Наташа присела на корточки и всмотрелась в несчастную.
– Господи, да ведь она совсем молоденькая, – потрясенно выдохнула она. – Просто очень уж замученная.
– Милицию надо вызвать… – бубнил Олег. – Наташка, отойди от нее подальше…
– Олег, она умерла, – не оборачиваясь, ответила Наташа, и в ту секунду женщина открыла глаза, оказавшиеся очень яркими, синими. Она смотрела прямо на Наташу. Та не успела ни вскрикнуть, ни отшатнуться, как женщина прошептала:
– Спасите… не отдавайте им…
Она глядела умоляюще, и, подчиняясь этому взгляду, Наташа наклонилась к самым губам умирающей.
– Элина… я Элина Гольц… расскажите маме… – шепот становился все тише, все неразличимей.
– Где твоя семья? – почти закричала ей в лицо Наташа.
– Евгения… ее зовут Евгения… скажите маме…
Неожиданно лицо женщины чуть искривилось и застыло. Теперь оно было похоже на лицо куклы, которую кто-то по недоразумению перепачкал красной и черной краской. Наташа хотела что-то сказать, но поняла, что уже поздно. Широко открытые синие глаза смотрели на заходящее солнце, и выражение у умершей было такое, словно она поняла что-то важное перед смертью.
«Элина Гольц», – повторила про себя Наташа.
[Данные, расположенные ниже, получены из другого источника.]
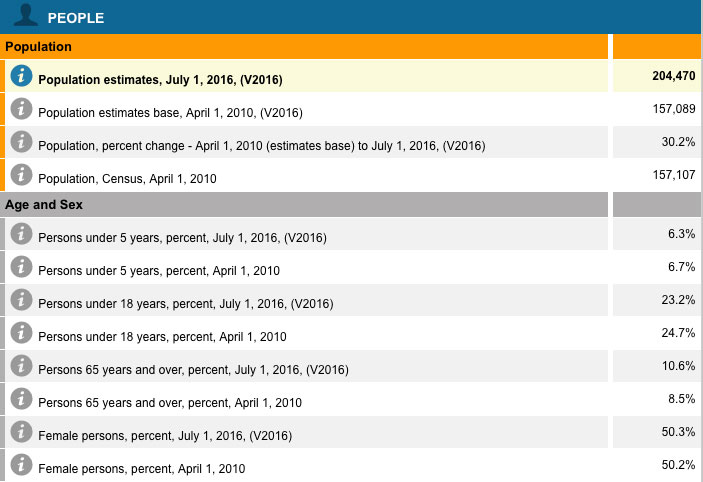The height and width of the screenshot is (482, 703).
Task: Click info icon for under 5 years April 2010
Action: coord(21,268)
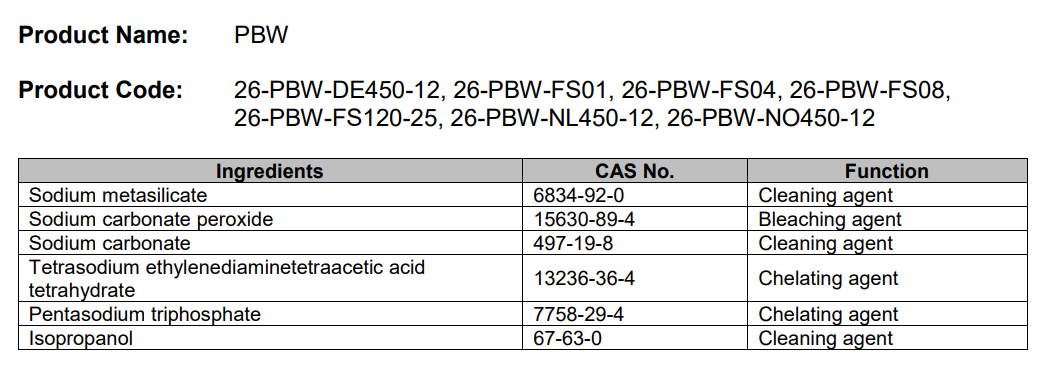Select the PBW product name text
The image size is (1054, 365).
[261, 35]
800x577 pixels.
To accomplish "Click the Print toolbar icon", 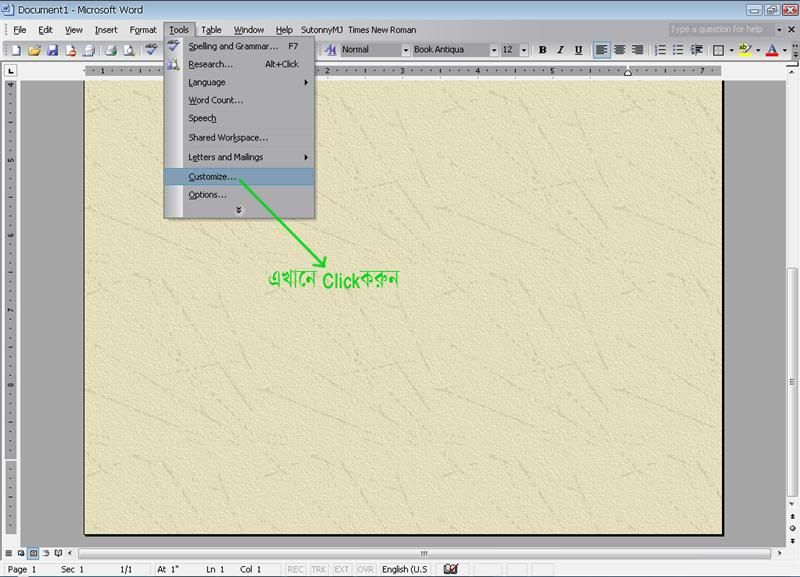I will click(x=111, y=50).
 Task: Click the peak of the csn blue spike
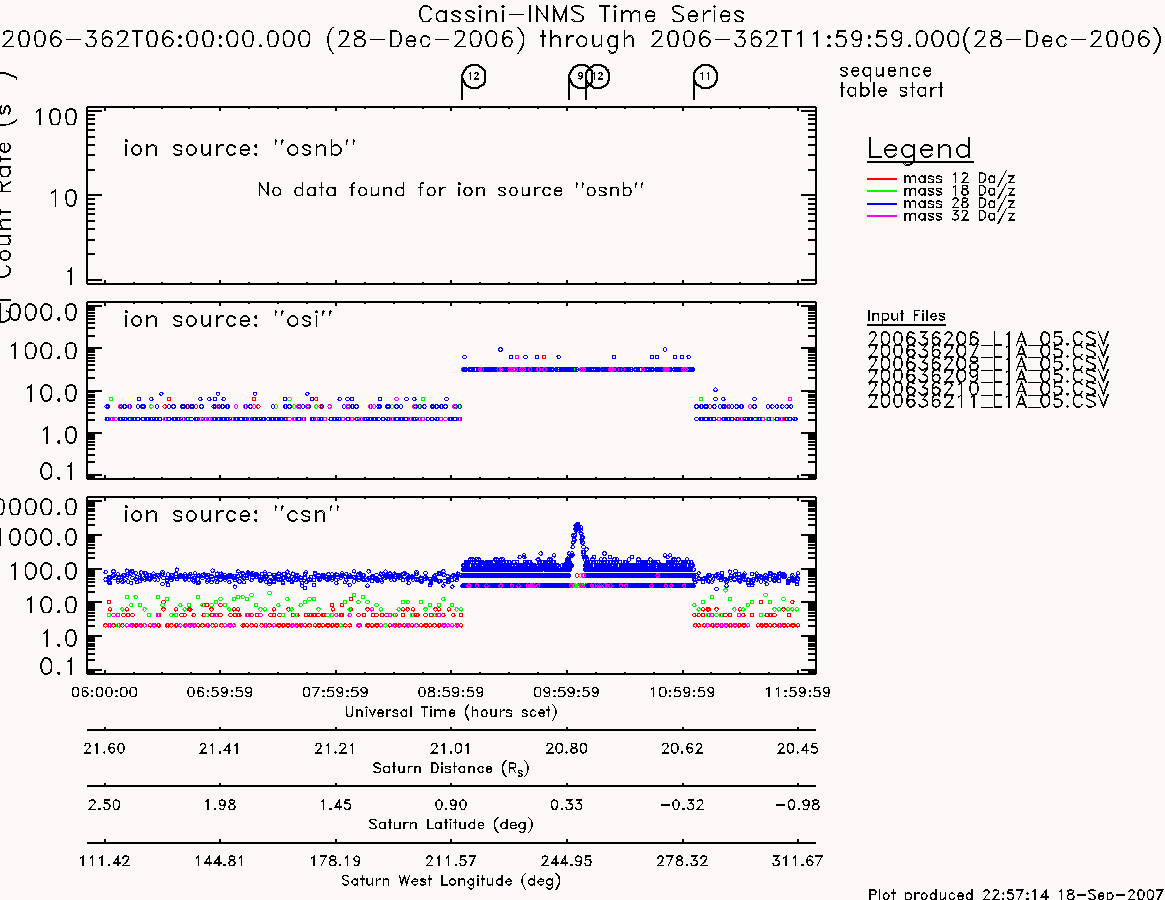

Перекрестила мертвую женщину и тихо-тихо попросила:
– Господи, прими душу рабы твоей Элины Гольц.
И в ту же секунду закричал ребенок…
* * *– Так когда? – повторил настойчивый голос, и Наташа очнулась.
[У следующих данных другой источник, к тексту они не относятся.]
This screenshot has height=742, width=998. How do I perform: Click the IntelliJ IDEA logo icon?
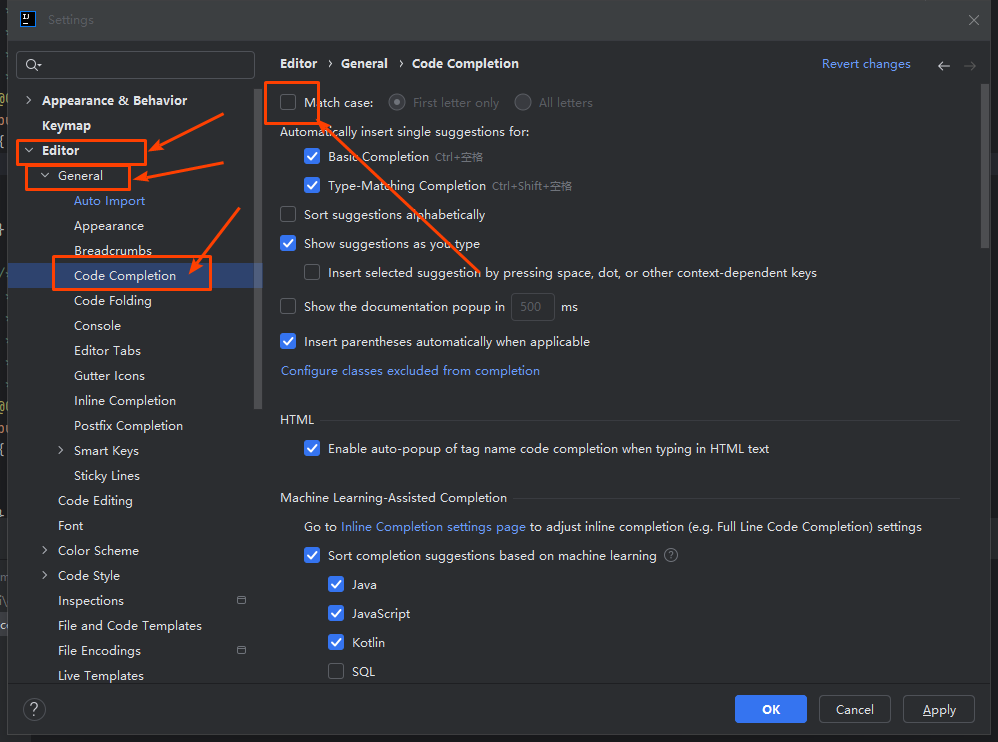click(x=28, y=19)
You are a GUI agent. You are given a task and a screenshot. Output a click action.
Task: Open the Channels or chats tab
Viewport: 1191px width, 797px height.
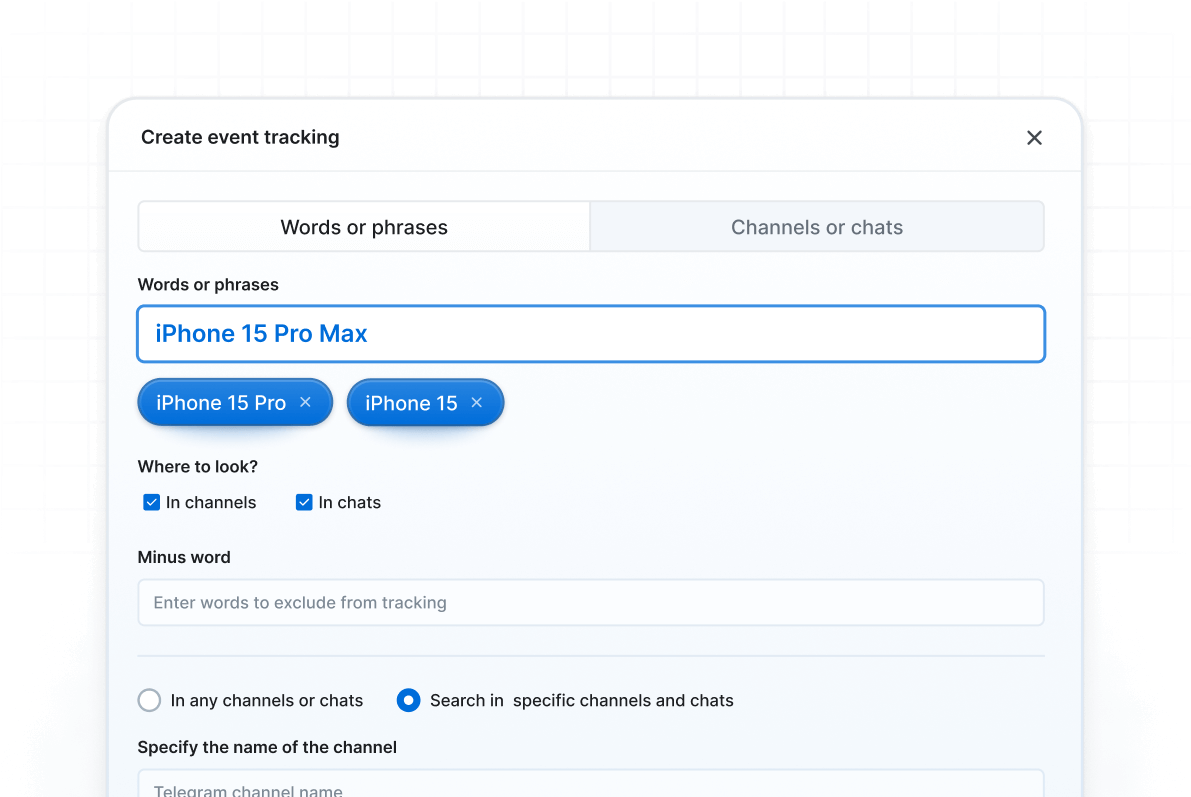pyautogui.click(x=816, y=227)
В дверях стоял Макар Илюшин и неприязненно смотрел на нее.
– Незадолго до похищения, – медленно ответила она. – Я не сразу поняла… точнее, не сразу поверила самой себе. А потом было уже поздно – Евгения Генриховна похитила Тимошу.
– И вы, конечно, решили никому ничего не говорить, – усмехнувшись, сказал Макар.
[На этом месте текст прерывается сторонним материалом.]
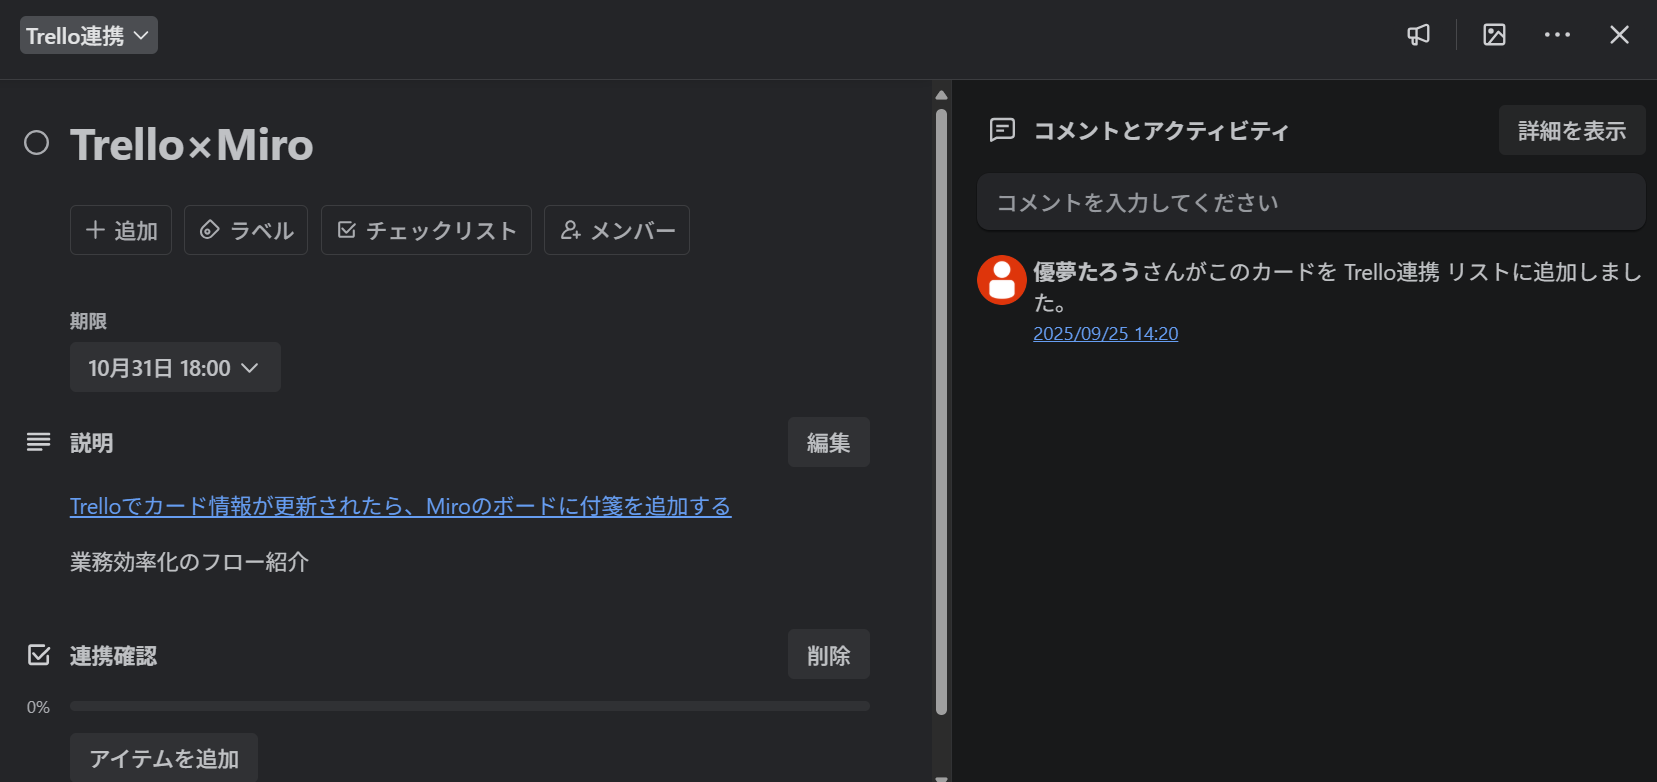Screen dimensions: 1657x782
Task: Add a チェックリスト using the checklist icon
Action: [425, 230]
– Нет… – Наташа собралась с мыслями. – Поймите, Макар, я не была ни в чем уверена. Это было бы слишком удивительное совпадение. Окончательно я поверила только тогда, когда приехали вы и ваш друг.
Макар покачал головой.
– Даже если так, все равно вы виноваты в том, что доводили ее, пока жили в доме.
– Я просто хотела, чтобы она отпустила сына от себя, – негромко и словно самой себе сказала Наташа. – Чтобы она дала нам возможность жить своей жизнью – нам троим, а не только мне и Тиму…
– Чего вы хотели, мы уже не узнаем, – жестко оборвал ее Макар. – Но добились вы одного: Евгения Генриховна решила избавиться от мальчика единственным доступным ей способом.
– Вы хотите сказать, что и в этом тоже виновата я? – спокойно спросила Наташа. – В том, какой способ она выбрала?
– Нет, не хочу. Но вы, Наталья Ивановна, сыграли свою роль во всем, что произошло, причем роль, на мой вкус, довольно неприглядную.
– Мне жаль, что вы так думаете. – Голос Наташи звучал по-прежнему спокойно и доброжелательно. – Вы мне нравитесь, господин Илюшин, и мне не хотелось бы приобретать врага в вашем лице.
– А мне хотелось бы еще меньше, – ответил Макар, уже вполне овладевший собой. – Как показали последние дни, человек, которого вы числили в своих врагах, очень плохо кончил.
– Мне очень жаль, – мягко произнесла Наташа.
Макар постоял немного молча, глядя на пушистую белую шаль на ее плечах.
– Я вам не верю, – сказал он наконец, повернулся и, не прощаясь, вышел.
После его ухода Наташа, подумав, вынула фотографии из секретера и поднялась наверх. Она открыла дверь кабинета Евгении Генриховны своим ключом, зажгла свет и задернула шторы. Зеркало было завешено белой простыней – она сняла ее и, аккуратно свернув, положила на стол, рядом с фотографией Элины Гольц. Господи, как же много времени ушло у нее на то, чтобы найти семью Элины! И кто бы мог подумать, что она окажется за сотни километров, в Питере… А вот встреча с Эдиком удалась неожиданно просто – так просто, что она удивилась. И все последующее тоже удалось легко – наверное, потому, что она сама влюбилась в него. «Нет, не влюбилась, а полюбила, – поправила саму себя Наташа. – Как Тимошу. Сразу, с первого взгляда».